La troisème strophe introduit une sorte de monologue que le poète entretient
avec soi-même, fondé sur des impératifs qui l'invitent à s'éloigner de l'existence
banale, vulgaire, médiocre, resumée dans une sensation olfactive, les miasmes
morbides, où se mèle par un effet sonore d'allittération , le plaisir et le dégout de
la perversion; l'expression divine liqueur déjà entendue dans Fonction du poète
de Hugo reaffirme la convinction romantique de la communion entre la nature
du poète et celle de la divinité.
La quatrième strophe fait récours à une allittération entre chagrins et chargent
qui associée au mot poids exprime la condition de existence lourde, misérable,
fatiguante parce que dominée par le spleen; le poids des chagrins opprime
l'esprit du poète comme le couvercle du poème Spleen.
L'opposition est aussi entre lumière et ombre, l'existence brumeuse s'oppose aux
champs lumineux, comme dans la strophe précedente entre pureté et impureté,
miasmes morbides contre pure et purifier.

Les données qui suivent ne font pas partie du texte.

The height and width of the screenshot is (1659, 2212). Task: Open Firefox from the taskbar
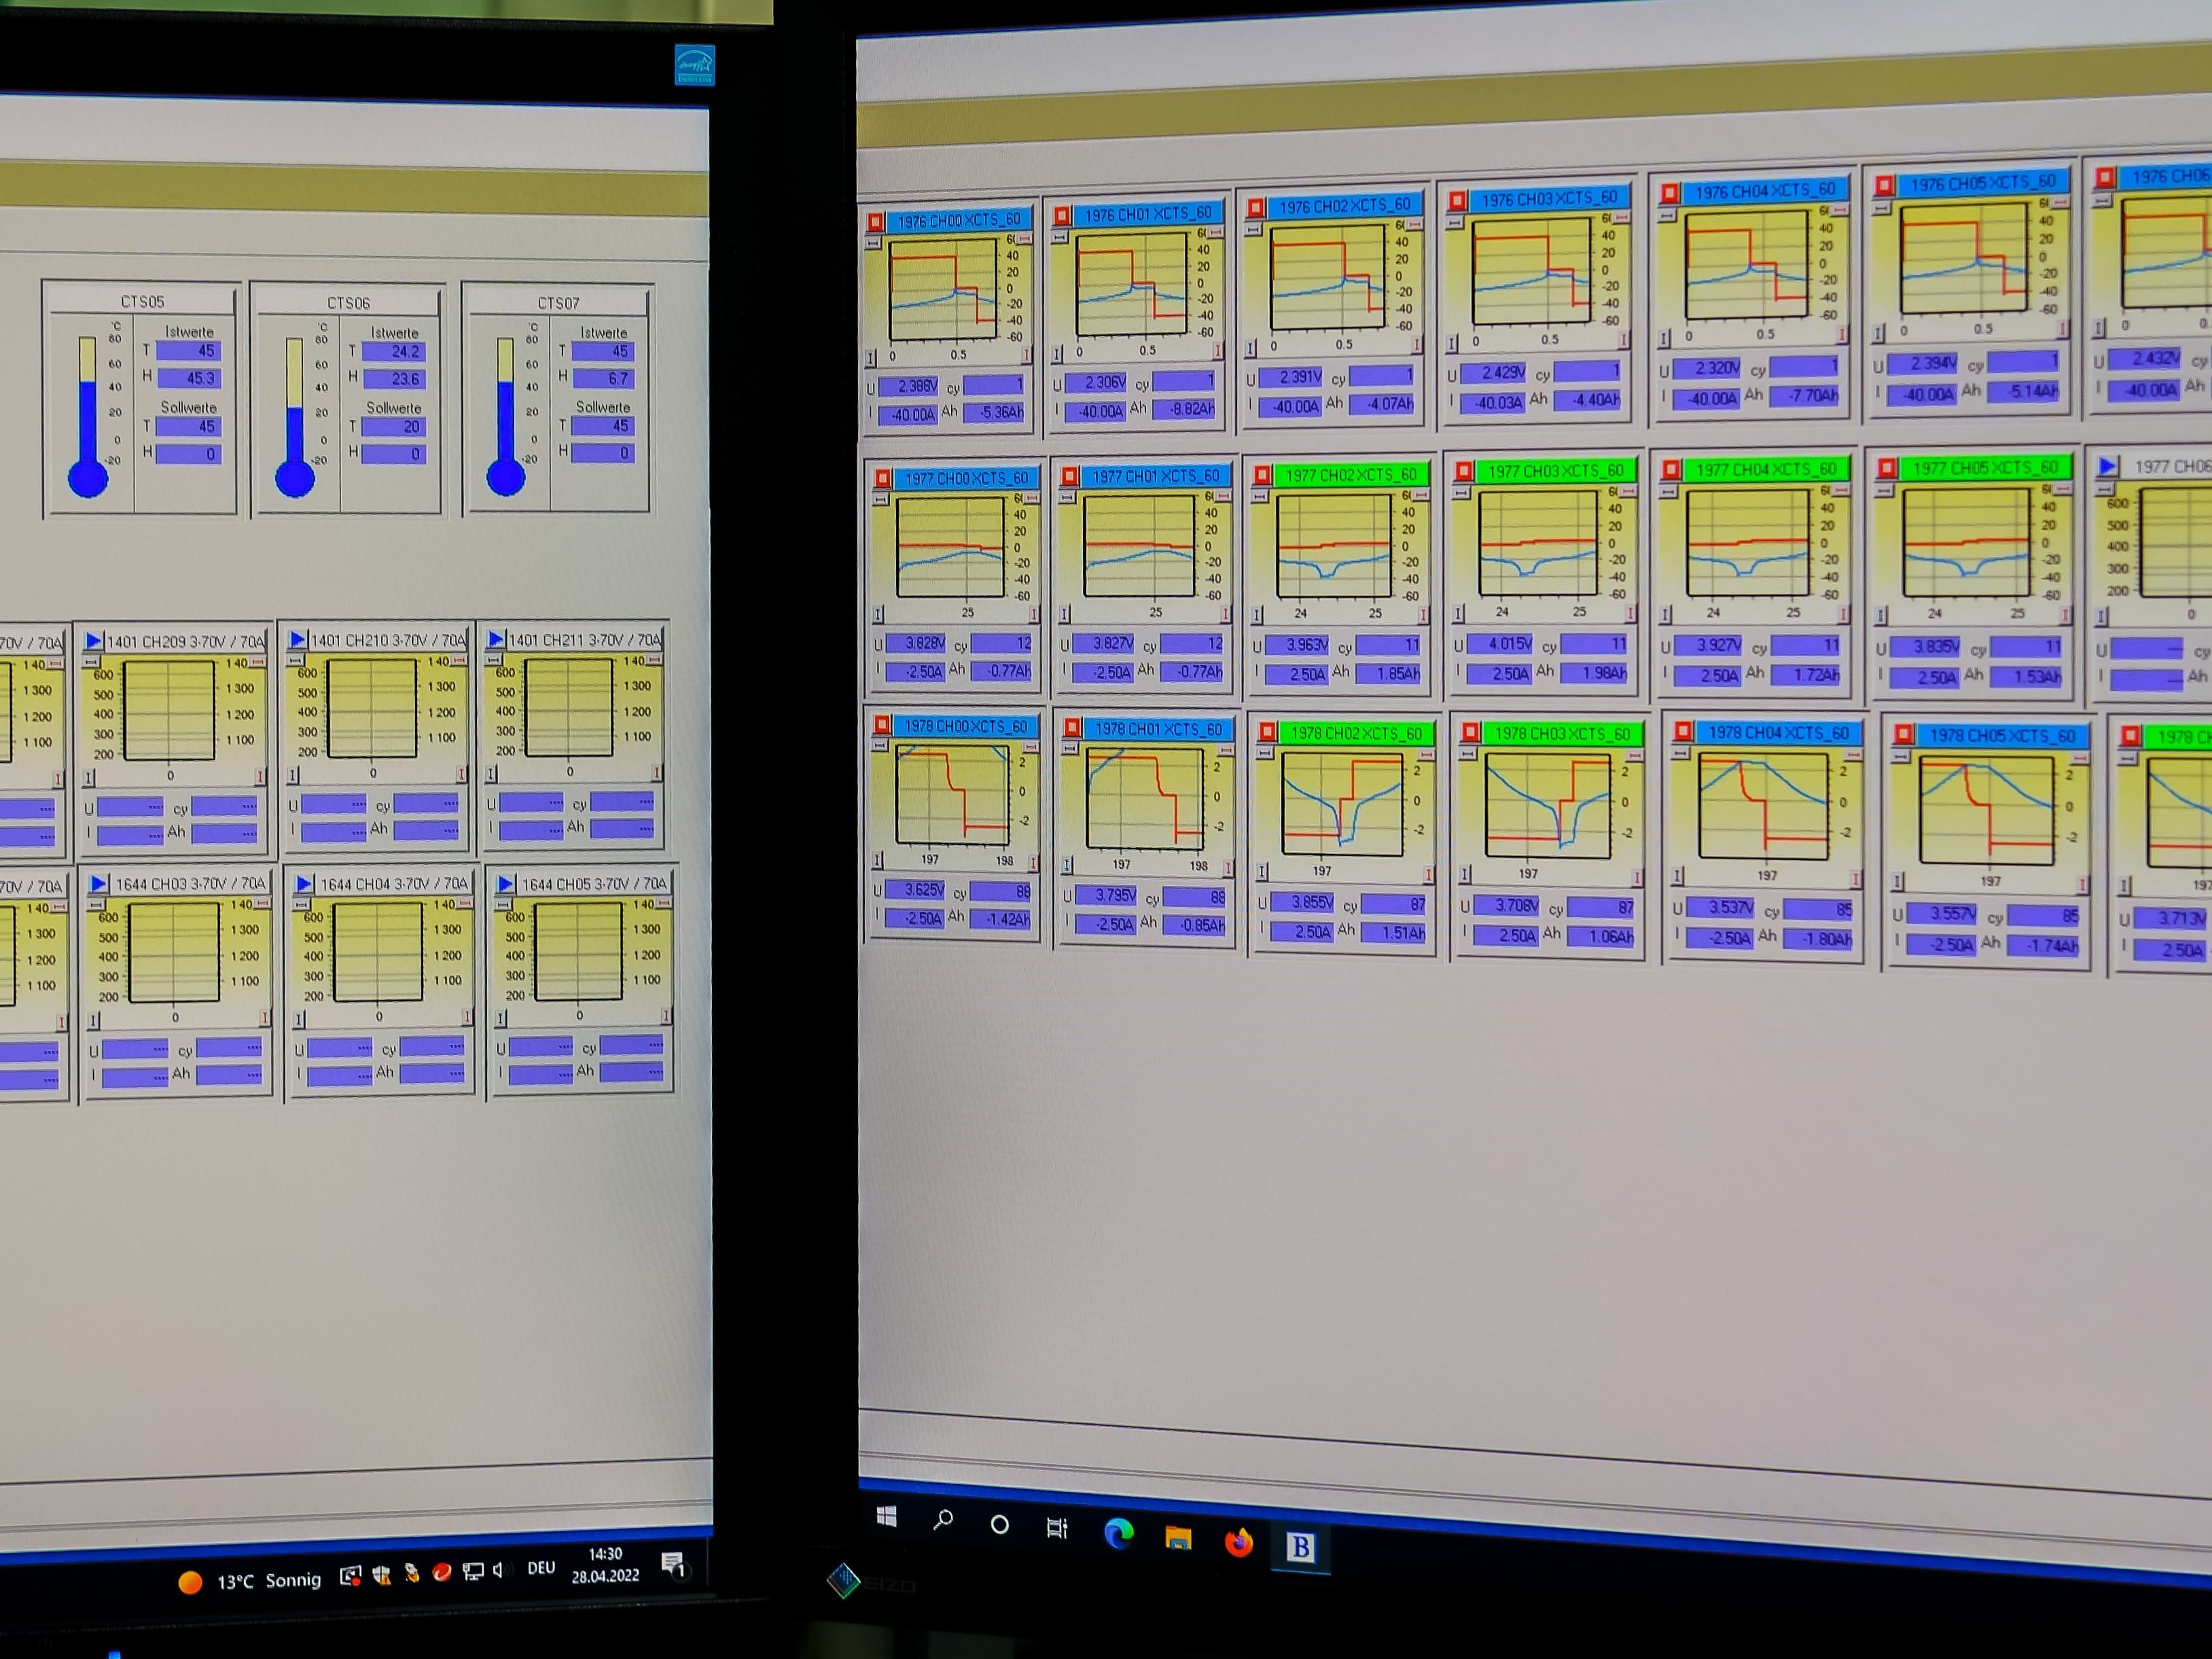coord(1239,1542)
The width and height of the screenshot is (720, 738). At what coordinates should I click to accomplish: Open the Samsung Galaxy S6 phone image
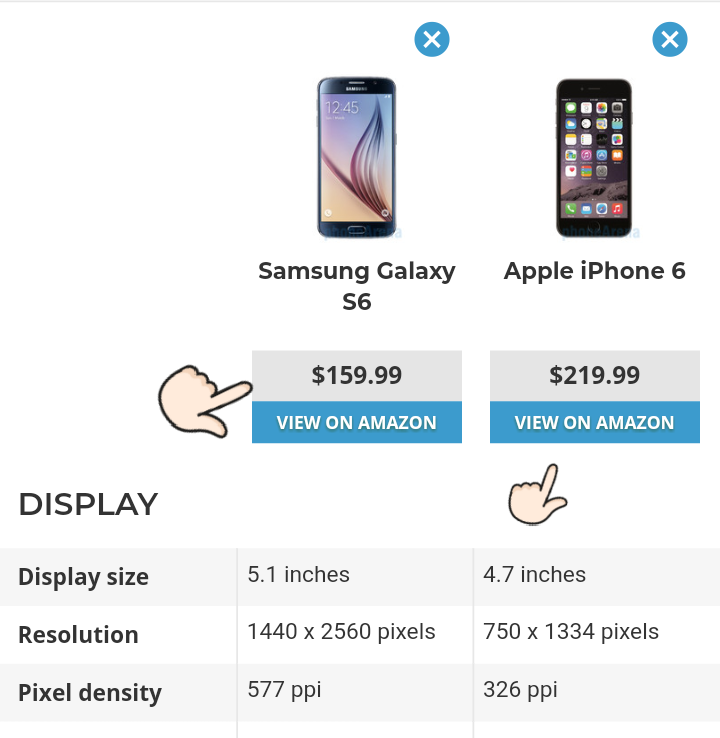(357, 153)
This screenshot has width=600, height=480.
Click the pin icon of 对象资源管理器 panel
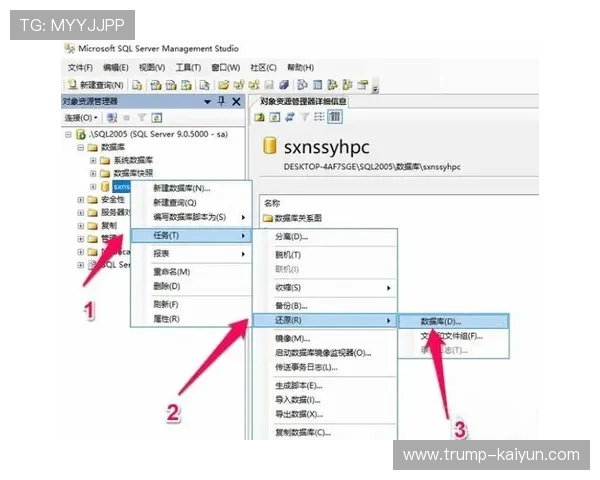point(221,101)

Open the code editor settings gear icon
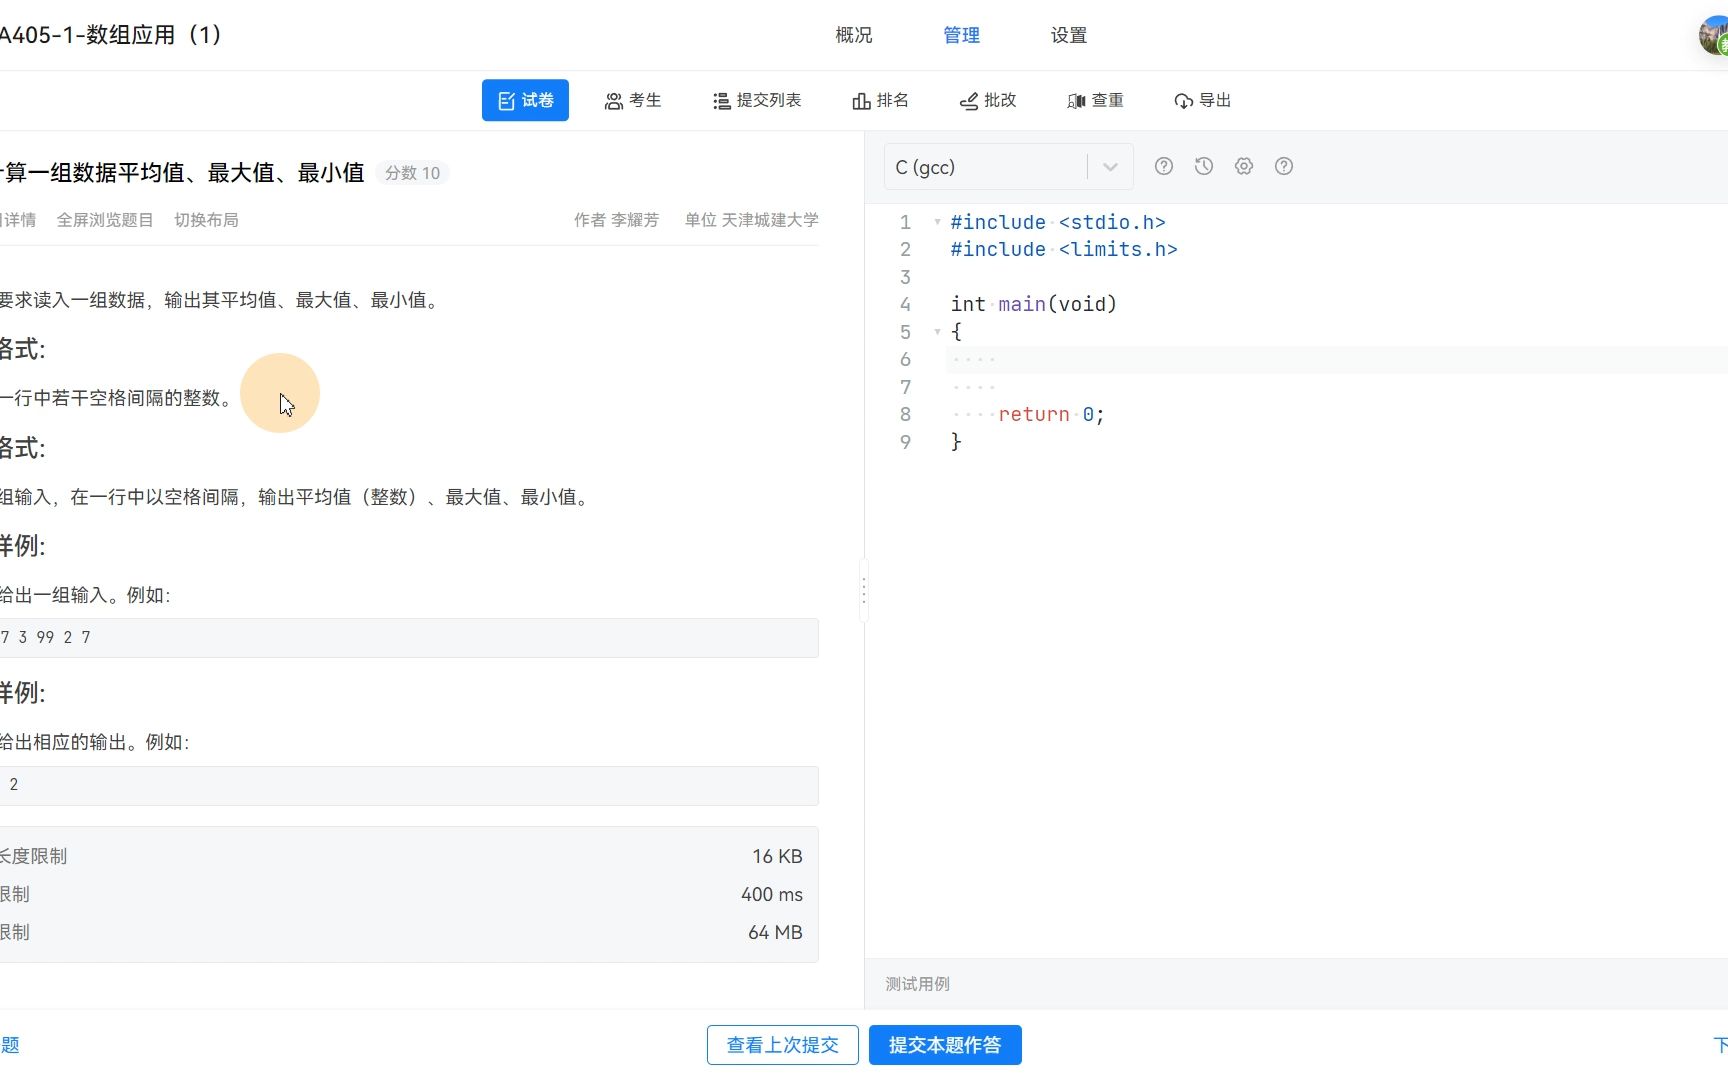pyautogui.click(x=1243, y=166)
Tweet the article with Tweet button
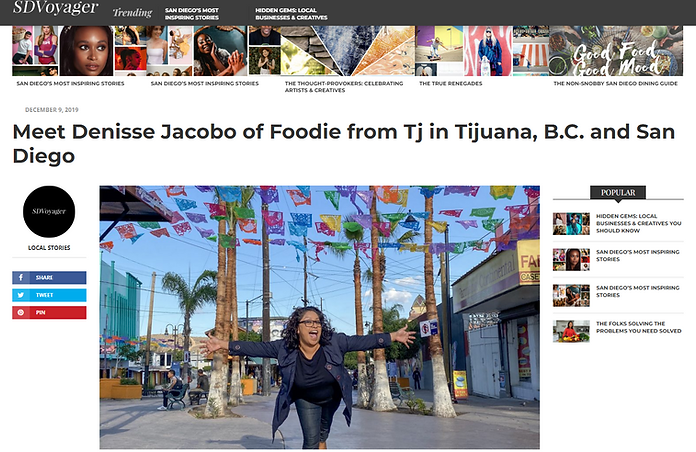This screenshot has width=696, height=452. [x=49, y=295]
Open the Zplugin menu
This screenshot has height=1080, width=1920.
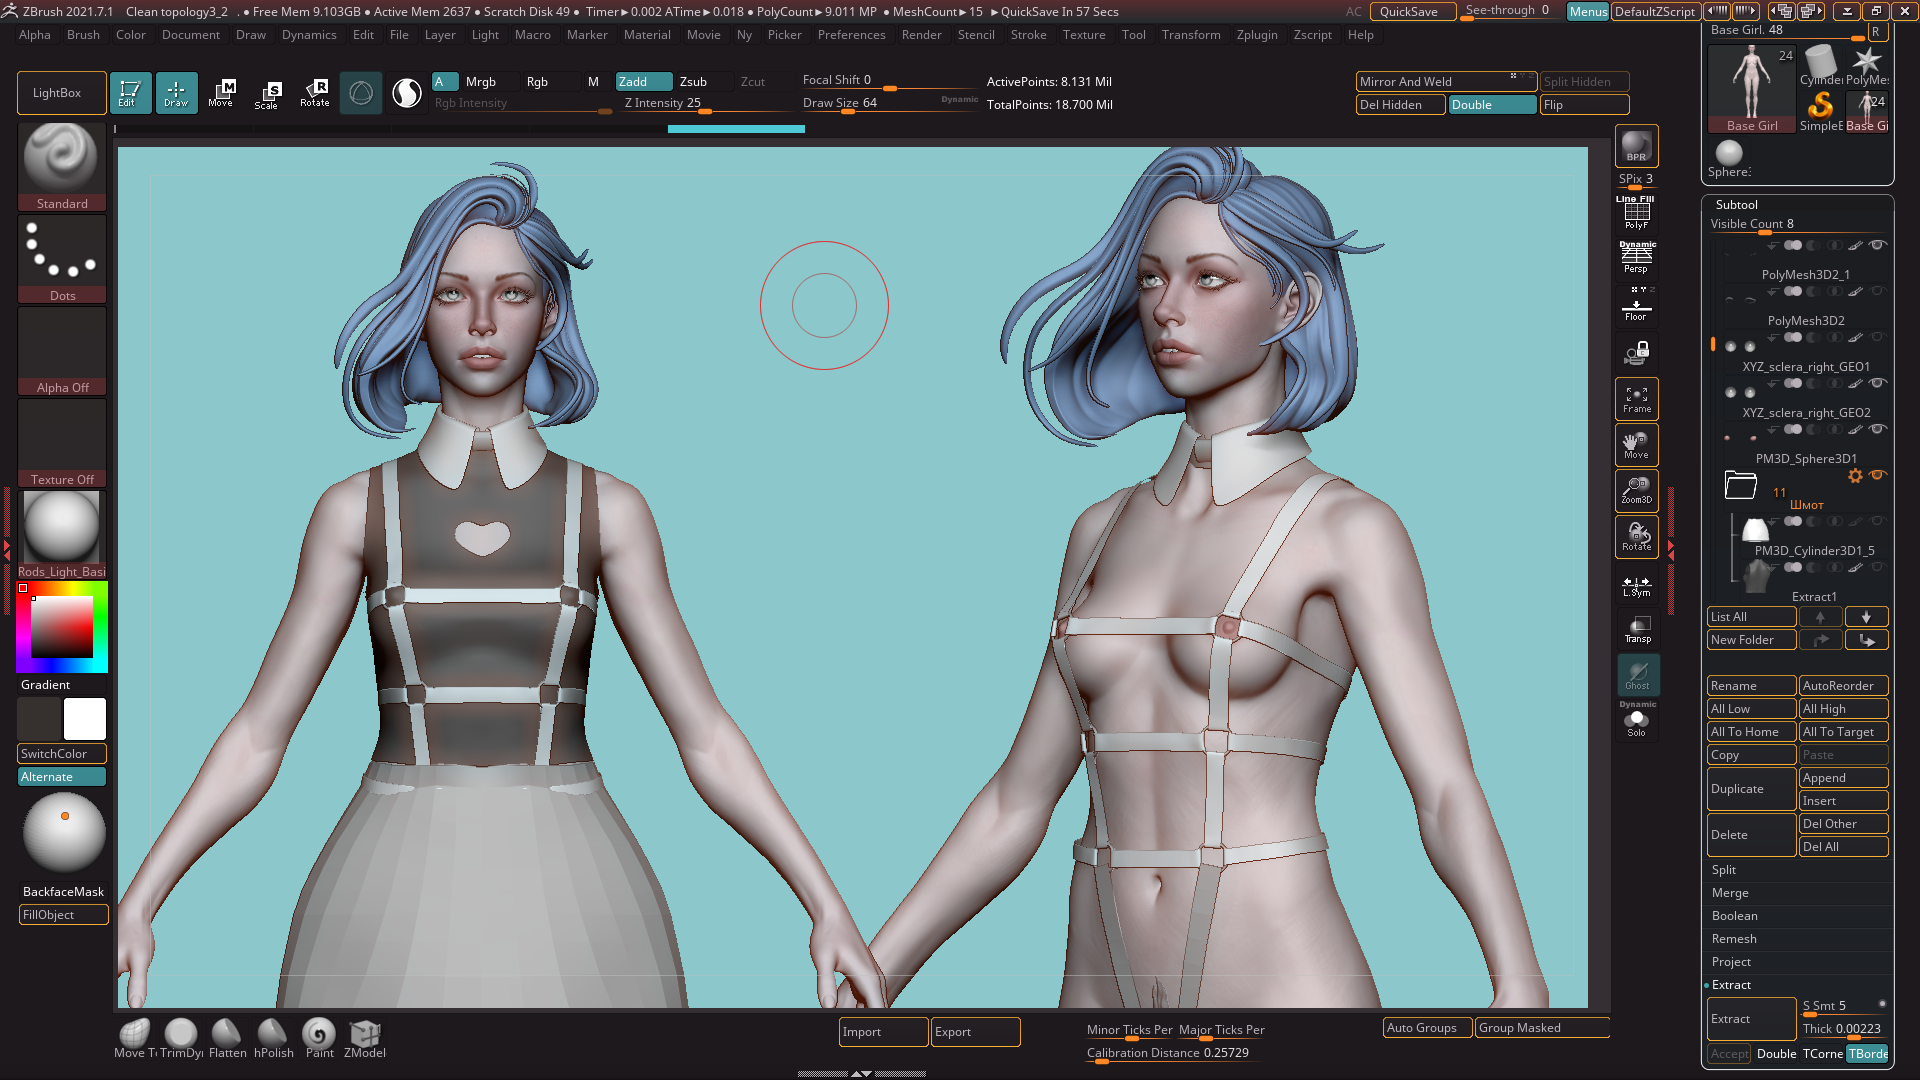[x=1256, y=35]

La deuxième partie de la strophe s'ouvre avec un écho de “Heureux qui comme
Ulysse” de du Bellay. (poeta del rinascimento, non mi ricorso se ve l'ho fatto
studiare).
Le poète-nageur est devenu un oiseau qui , grace à son aile vigoureuse, s'élance
vers les cieux de la Poèsie. Il est inevitable de penser à l'albatros, dont la double
condition est résumée dans cette strophe par la dicotomie de ses deux parties, l'
une montrant le poète opprimé par ses chagrins, l'autre heureux dans l'Azur de
la poésie.
La métaphore continue dans la strophe suivante jusqu' à la coupure du rythme ,
typiquement annoncée par le tiret, qui montre le poète de retour de l'expérience
exaltante de l'élévation, nourri d'une nouvelle divine connaissance qui lui a
donné le pouvoir de dechiffrer le langage sécret de la nature.
Et tout le reste est Correspondances.